**WORK REQUIRED**.
Reproduce every line from the one containing "You are a computer-use agent. Viewport: 1600px" through the end of the entries, leaving the pictures out.

**EXTRACTED DATA**.
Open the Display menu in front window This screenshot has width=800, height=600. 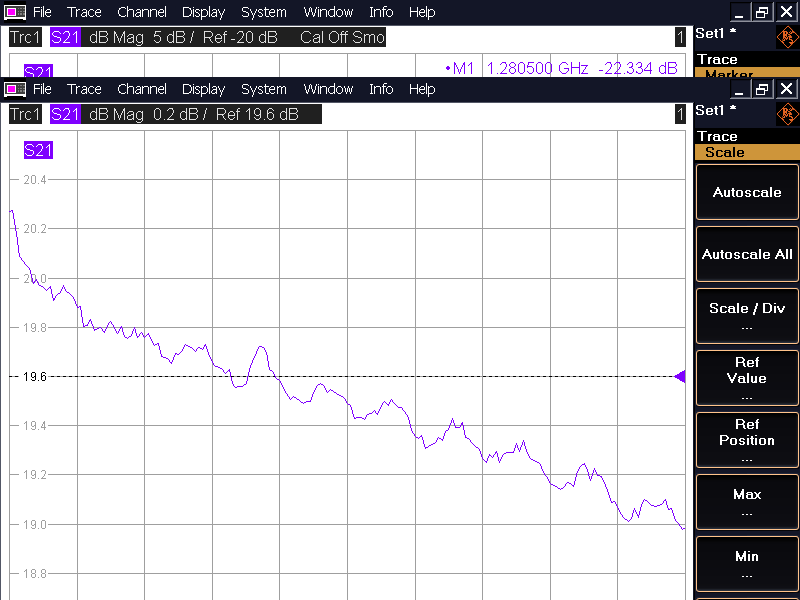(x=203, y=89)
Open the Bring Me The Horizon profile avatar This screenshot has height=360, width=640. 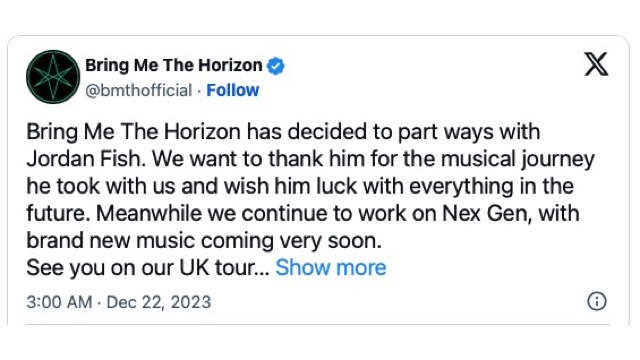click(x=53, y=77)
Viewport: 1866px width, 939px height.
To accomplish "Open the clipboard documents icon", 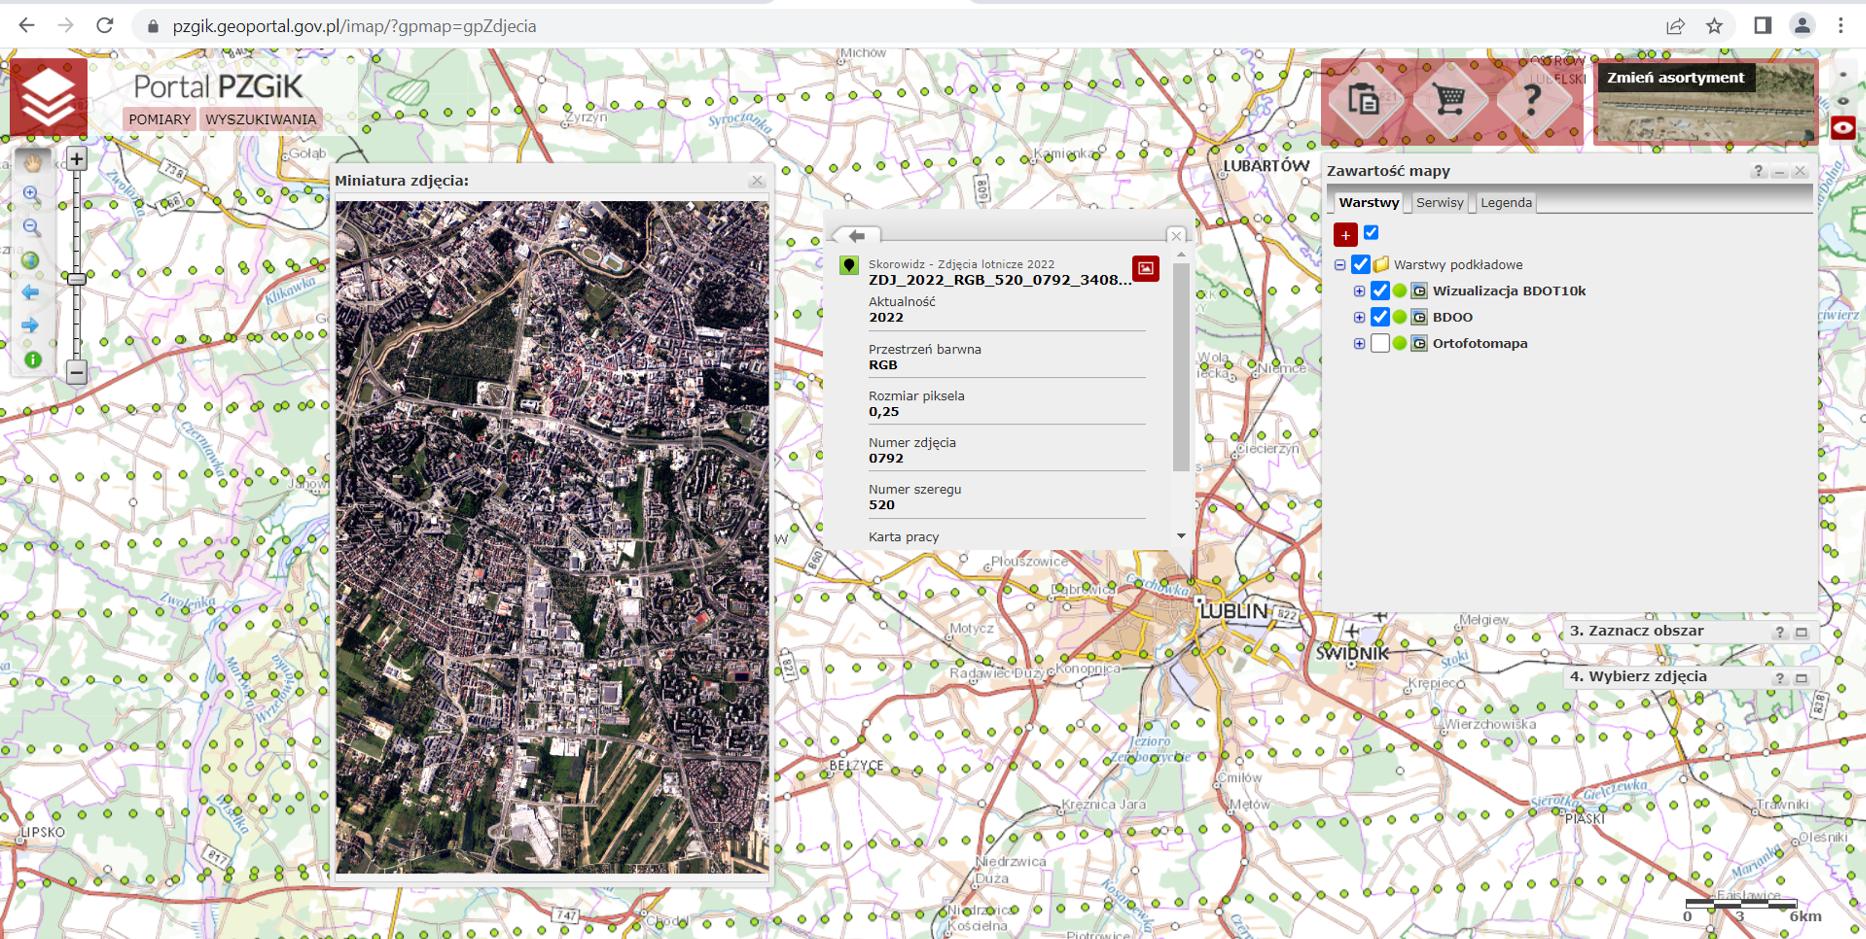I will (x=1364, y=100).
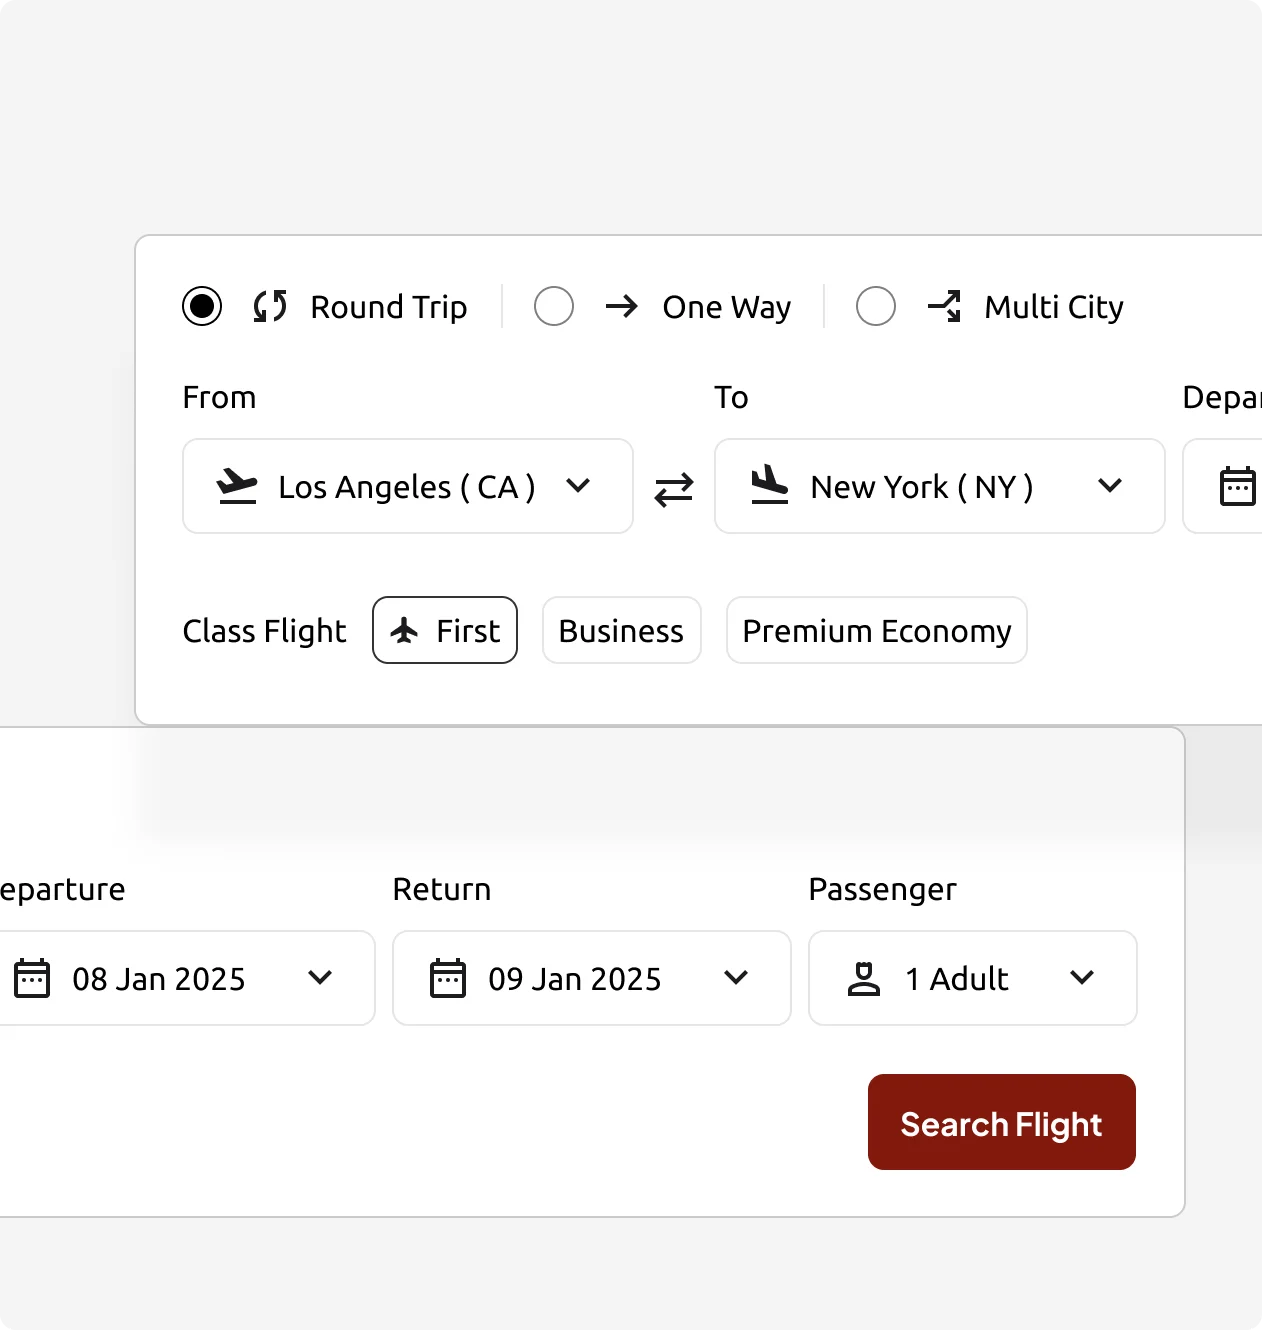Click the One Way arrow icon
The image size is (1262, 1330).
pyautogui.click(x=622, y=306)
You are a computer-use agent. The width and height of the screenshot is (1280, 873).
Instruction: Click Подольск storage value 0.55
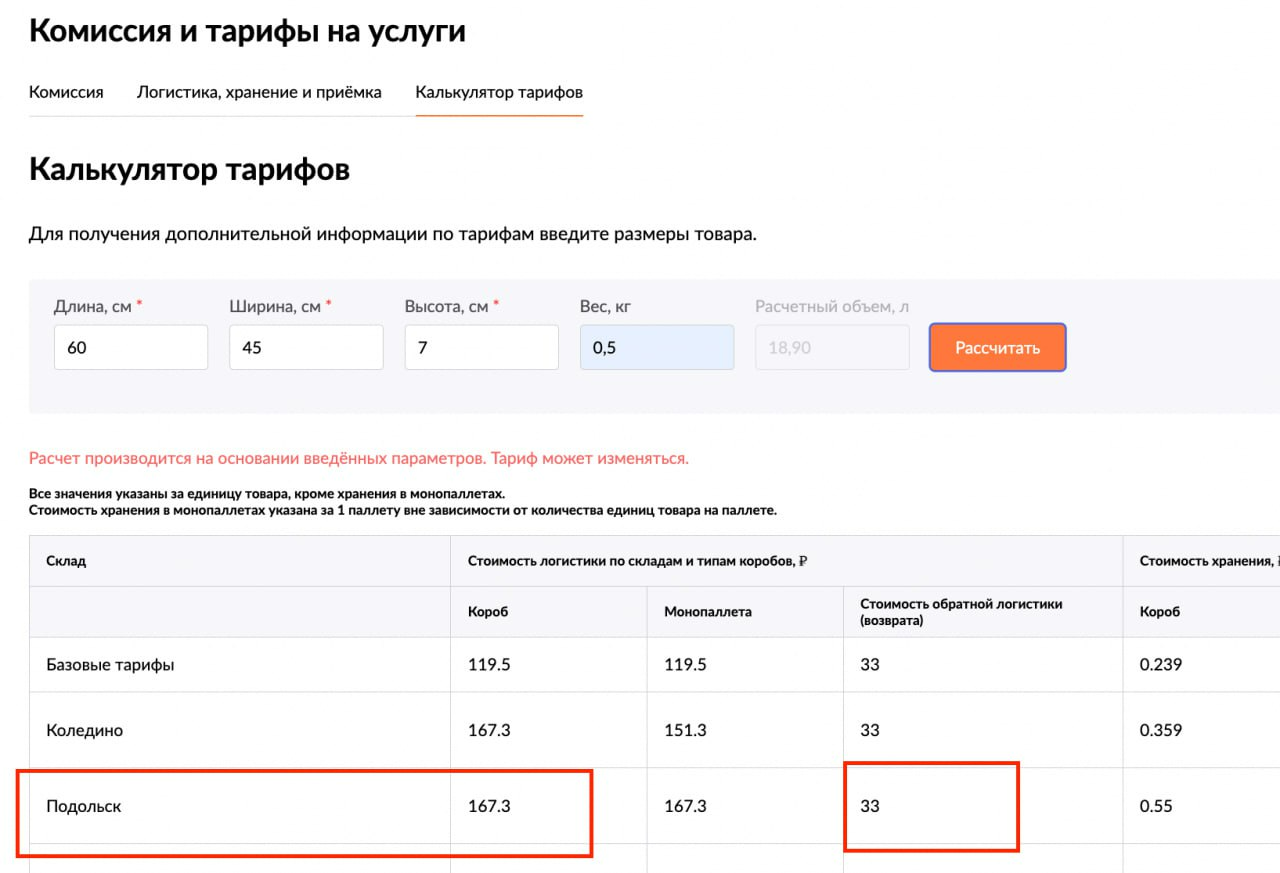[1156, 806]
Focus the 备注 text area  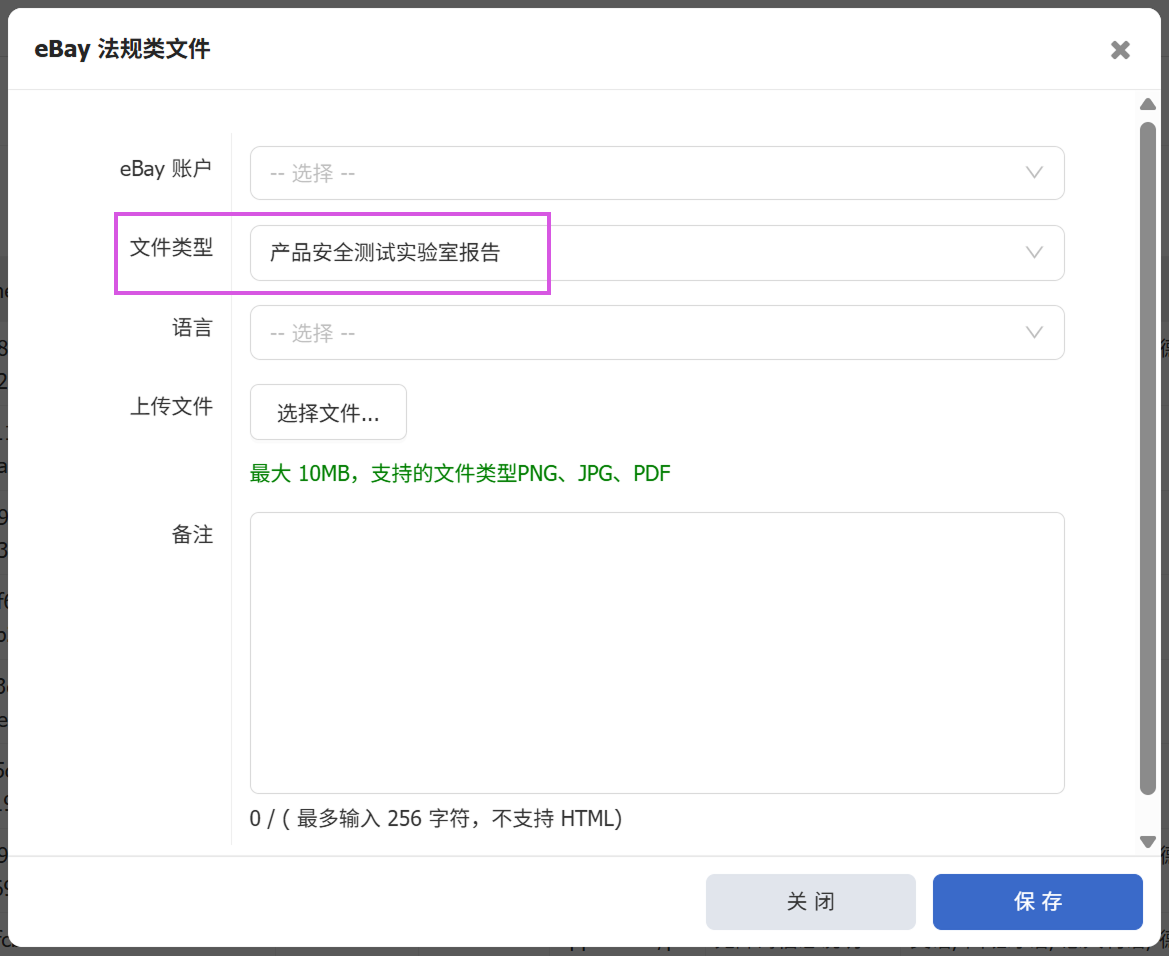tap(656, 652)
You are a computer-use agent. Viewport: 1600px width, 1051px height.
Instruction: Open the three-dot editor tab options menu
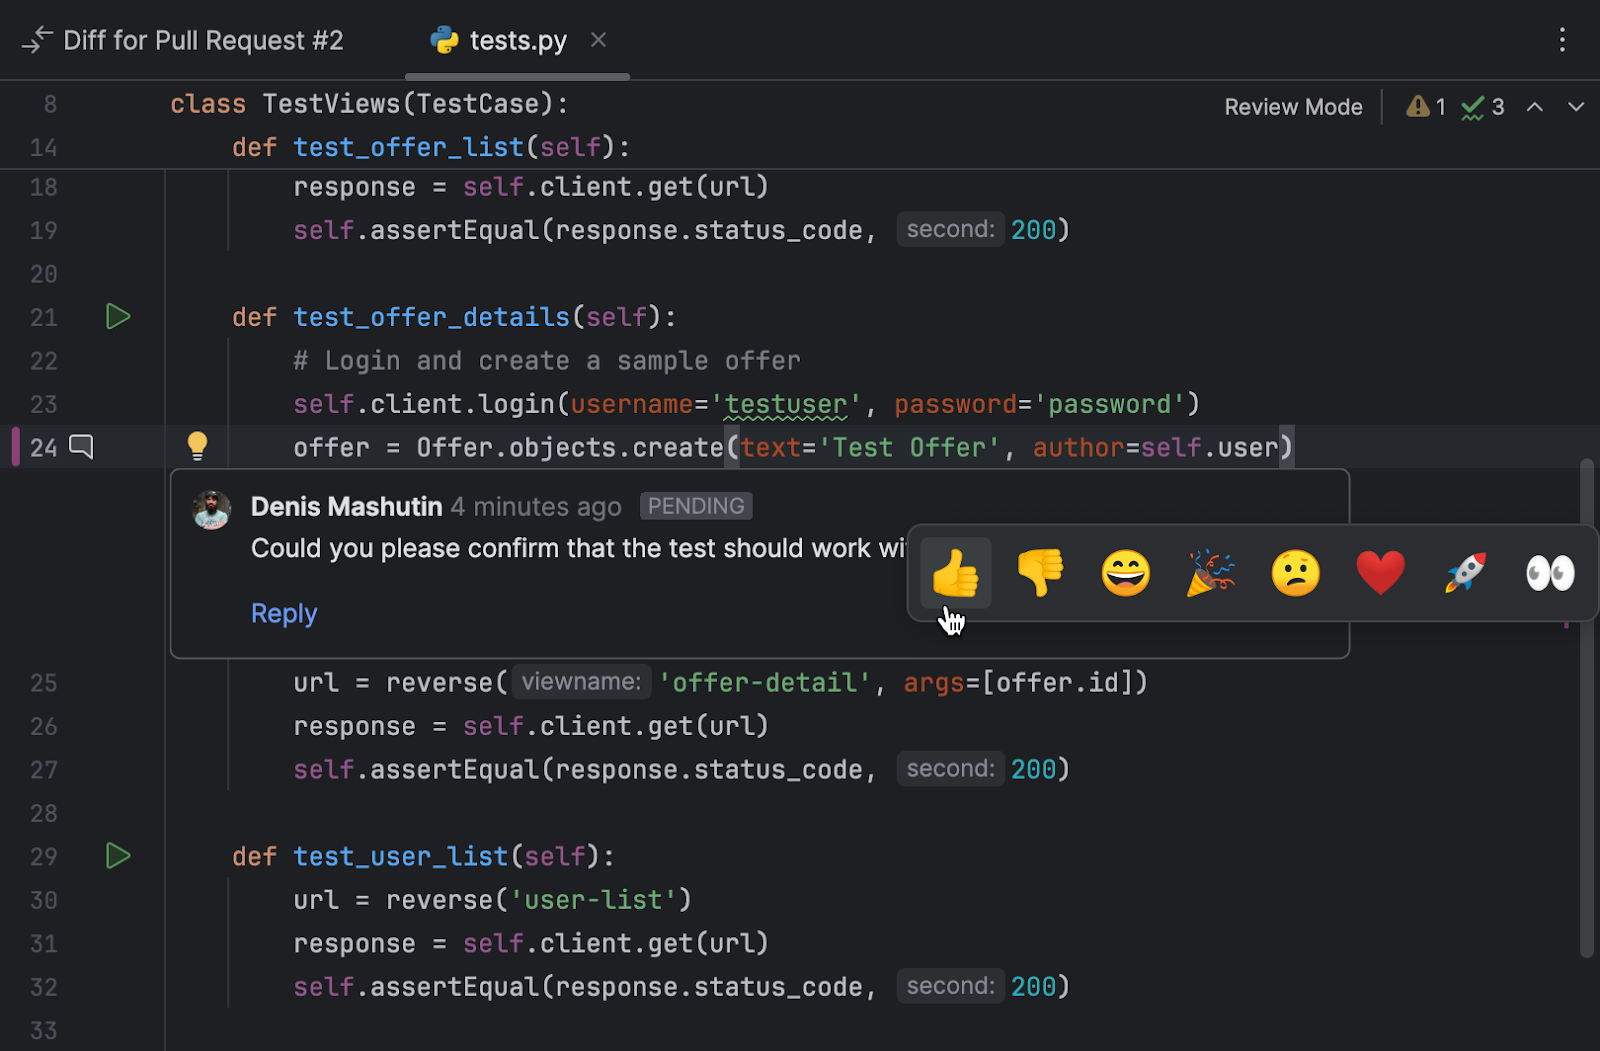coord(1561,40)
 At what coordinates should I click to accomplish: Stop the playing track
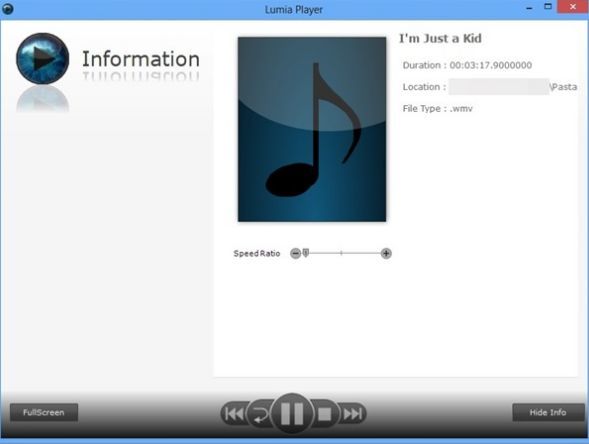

**SOLUTION**.
You are a computer-use agent. Viewport: 1600px width, 1051px height.
Instruction: Open the three-dot editor tab options menu
coord(1561,40)
 At what coordinates should I click to accomplish: Stop the playing track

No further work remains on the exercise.